- [THE TASK]: Reproduce verbatim, line by line, everything from the line containing "The width and" to the last line of the listing below; add nothing.
DATA TO PROCESS Block Start
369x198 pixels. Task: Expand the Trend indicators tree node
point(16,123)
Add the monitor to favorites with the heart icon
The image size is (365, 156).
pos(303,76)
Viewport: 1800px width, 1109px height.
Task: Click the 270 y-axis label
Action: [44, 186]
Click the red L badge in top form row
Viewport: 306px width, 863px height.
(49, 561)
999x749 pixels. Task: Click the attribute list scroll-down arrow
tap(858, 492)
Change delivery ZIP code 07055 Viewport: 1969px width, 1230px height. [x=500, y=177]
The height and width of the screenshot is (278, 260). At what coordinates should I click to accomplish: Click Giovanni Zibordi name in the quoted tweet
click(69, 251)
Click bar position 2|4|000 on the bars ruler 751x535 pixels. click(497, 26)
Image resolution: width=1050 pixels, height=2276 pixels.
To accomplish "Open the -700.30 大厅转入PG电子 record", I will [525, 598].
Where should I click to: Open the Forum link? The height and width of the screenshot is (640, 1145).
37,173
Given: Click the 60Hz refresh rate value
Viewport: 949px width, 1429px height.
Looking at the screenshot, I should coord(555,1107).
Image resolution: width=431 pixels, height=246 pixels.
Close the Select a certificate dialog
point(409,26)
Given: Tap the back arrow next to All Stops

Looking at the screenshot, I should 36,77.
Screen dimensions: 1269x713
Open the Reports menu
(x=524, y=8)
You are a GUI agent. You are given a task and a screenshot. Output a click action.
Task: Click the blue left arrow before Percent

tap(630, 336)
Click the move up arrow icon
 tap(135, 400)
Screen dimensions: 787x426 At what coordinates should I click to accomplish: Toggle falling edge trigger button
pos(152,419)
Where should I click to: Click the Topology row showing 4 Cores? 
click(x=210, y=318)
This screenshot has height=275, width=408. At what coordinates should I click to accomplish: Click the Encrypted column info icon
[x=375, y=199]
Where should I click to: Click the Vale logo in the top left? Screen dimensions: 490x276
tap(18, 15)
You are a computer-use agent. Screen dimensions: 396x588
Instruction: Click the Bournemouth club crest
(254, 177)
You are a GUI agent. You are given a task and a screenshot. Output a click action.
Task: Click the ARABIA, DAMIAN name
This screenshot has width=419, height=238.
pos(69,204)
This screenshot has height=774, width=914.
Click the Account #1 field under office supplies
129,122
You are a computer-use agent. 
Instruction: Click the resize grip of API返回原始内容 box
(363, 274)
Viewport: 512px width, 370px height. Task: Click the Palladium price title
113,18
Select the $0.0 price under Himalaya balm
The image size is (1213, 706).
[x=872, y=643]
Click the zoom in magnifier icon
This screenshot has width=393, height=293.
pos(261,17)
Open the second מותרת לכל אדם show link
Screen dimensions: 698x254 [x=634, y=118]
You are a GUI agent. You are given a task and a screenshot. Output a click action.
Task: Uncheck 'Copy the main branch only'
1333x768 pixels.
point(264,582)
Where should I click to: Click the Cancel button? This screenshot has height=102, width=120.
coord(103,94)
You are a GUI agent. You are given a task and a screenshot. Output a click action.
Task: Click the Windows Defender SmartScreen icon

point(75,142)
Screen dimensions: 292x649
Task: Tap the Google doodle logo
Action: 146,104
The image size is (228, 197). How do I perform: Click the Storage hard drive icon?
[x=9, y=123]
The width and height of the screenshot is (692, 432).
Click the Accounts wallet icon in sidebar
DATA TO PROCESS Block End
- [ANSWER FOR THIS EXERCISE]:
The width and height of the screenshot is (692, 432).
Click the Accounts wallet icon in sidebar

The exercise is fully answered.